Amidst its Books and History, a Present Library Evokes the Past

Where am I Issue 215 Oct, 2019
Text by Bibeka Bazra

While Thamel has evolved from a quiet urban neighborhood into a hustling bustling tourist center, this particular place has remained an peaceful haven just steps from the heart of Thamel. Undisturbed natural beauty and wide open spaces to unwind makes this place a serene destination to be at during the light daytime showers.

What came into existence in the 1890s as a private library of a field marshal of the Nepalese Army, Kaiser Shumsher, later became a hub for people to go to study. As you enter the wide gate of Kaiser Mahal, you will find yourself in a space of tranquility. It felt to me as if the world had paused, with my surroundings being so much more quiet than usual. The architecture of the place is the same as that of the signature white buildings made back in the day for royal offices and palaces, across which stood bronze lions and decorations that showcase the mark of royalty. Dark interior, wooden floors, old tables and round sofas gives you those cozy vintage vibes, making you feel like a time traveler. Being one of the oldest libraries of Nepal, it was not really a surprise to see a huge storage area filled with books and archives that hold the history of the nation. Old artifacts, framed wall paintings and photos are also well preserved here.

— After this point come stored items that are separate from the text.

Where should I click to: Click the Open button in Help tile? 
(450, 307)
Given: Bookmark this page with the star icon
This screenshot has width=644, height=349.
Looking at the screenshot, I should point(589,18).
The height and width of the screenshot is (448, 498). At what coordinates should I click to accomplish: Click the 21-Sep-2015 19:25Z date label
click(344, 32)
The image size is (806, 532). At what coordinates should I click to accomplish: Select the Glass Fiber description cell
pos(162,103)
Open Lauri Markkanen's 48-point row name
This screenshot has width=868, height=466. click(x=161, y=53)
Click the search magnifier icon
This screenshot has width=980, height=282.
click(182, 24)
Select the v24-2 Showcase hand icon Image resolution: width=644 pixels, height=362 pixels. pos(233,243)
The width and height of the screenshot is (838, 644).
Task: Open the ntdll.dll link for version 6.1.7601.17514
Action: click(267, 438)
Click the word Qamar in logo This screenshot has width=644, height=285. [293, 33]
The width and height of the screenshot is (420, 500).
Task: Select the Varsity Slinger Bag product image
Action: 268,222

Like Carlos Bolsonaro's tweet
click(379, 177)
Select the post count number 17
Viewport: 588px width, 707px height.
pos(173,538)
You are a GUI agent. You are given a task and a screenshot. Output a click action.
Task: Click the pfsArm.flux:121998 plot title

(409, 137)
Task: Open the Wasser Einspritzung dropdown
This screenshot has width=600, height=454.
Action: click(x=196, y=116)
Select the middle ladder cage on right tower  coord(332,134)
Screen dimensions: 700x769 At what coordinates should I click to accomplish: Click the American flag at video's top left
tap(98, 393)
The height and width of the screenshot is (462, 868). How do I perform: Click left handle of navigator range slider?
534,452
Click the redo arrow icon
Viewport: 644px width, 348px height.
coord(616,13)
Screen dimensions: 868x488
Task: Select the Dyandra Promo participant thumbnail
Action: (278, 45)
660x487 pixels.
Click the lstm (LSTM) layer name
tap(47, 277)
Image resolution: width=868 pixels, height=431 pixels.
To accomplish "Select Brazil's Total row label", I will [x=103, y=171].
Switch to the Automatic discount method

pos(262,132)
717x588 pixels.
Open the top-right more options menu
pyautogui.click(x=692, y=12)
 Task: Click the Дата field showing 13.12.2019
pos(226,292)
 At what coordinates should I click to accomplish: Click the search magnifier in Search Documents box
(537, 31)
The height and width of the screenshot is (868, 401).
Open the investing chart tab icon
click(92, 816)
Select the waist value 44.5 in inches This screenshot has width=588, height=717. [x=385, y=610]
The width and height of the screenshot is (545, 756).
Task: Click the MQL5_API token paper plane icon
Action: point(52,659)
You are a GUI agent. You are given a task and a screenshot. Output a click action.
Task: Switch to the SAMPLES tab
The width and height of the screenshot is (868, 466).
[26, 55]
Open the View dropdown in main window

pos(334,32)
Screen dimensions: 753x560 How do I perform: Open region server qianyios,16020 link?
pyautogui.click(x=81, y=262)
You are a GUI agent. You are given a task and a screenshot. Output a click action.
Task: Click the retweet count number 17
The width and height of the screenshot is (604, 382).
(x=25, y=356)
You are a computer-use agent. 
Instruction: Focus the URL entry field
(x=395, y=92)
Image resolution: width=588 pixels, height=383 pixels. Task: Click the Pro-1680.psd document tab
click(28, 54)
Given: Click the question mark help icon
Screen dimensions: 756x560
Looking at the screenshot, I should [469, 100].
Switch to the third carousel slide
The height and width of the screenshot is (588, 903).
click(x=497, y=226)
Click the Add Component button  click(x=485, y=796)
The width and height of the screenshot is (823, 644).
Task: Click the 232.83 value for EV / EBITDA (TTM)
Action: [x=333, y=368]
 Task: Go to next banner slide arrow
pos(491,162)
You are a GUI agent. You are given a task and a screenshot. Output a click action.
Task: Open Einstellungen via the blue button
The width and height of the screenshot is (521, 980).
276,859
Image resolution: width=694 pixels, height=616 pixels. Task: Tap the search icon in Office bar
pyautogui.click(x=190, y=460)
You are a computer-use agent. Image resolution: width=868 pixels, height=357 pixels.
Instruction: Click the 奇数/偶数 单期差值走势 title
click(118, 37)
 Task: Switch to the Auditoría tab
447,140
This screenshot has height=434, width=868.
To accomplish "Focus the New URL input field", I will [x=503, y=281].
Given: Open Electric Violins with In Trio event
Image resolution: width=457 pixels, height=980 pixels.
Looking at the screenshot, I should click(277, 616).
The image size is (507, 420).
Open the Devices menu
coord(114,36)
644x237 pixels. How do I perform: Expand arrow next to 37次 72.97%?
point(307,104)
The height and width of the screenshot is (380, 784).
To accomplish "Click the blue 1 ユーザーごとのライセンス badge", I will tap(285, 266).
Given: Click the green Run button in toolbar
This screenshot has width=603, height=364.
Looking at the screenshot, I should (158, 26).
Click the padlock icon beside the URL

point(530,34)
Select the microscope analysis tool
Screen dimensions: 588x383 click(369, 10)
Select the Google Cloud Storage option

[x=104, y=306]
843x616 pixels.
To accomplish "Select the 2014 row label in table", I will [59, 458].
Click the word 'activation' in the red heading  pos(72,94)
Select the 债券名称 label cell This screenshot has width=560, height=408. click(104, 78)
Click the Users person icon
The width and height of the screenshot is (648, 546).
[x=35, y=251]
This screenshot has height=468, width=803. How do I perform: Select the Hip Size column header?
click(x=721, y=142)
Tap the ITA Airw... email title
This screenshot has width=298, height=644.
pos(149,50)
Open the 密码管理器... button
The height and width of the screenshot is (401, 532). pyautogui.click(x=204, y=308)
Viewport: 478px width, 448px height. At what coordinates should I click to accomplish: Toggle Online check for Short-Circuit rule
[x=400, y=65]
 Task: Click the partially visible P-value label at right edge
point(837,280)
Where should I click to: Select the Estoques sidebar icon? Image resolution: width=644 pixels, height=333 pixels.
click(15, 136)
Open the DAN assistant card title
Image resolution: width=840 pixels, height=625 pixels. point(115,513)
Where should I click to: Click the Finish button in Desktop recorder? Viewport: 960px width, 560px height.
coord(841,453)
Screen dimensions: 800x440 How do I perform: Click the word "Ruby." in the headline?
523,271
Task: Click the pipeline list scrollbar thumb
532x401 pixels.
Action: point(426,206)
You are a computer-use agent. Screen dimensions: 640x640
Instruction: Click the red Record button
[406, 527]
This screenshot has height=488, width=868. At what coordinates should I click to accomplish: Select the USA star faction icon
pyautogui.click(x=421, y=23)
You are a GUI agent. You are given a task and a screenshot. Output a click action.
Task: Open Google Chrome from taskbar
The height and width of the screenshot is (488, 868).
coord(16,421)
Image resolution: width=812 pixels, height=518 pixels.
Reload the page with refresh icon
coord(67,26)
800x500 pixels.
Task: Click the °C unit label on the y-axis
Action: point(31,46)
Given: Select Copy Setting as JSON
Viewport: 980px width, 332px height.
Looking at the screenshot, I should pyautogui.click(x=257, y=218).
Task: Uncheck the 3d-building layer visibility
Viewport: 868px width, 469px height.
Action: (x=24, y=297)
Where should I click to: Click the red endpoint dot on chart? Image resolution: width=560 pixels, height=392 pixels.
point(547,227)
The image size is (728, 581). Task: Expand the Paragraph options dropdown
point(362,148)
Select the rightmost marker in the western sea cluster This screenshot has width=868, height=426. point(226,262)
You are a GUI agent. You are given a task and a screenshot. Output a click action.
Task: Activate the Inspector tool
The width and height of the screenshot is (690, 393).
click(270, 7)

According to the librarian, there are over 60,000 books, documents, manuscripts and periodicals in the library. The books cover a wide range of subjects including philosophy, astronomy, social science, religion, military science, medicine, game, hunting, gardening, history, biography and literature. For the first hour, I went ahead and looked through the archives of daily newspapers from decades ago, intriqued by how the content was so different from now, along with the paper quality, advertisements and also the size. Then, I ended up grabbing a suspense novel, They Never Came Back by Caroline B, Cooney, and settled myself in one of the comfy seats.

The environment inside the library had me forgetting all my stress and took me across the barrier of reality to the world of imagination. The words on the pages slowly and magically transformed into people and voices and conflicts. The mere presence of a book makes me feel content and at this particular place, where I was surrounded by thousands of books, both fiction and non-fiction, I was more than happy.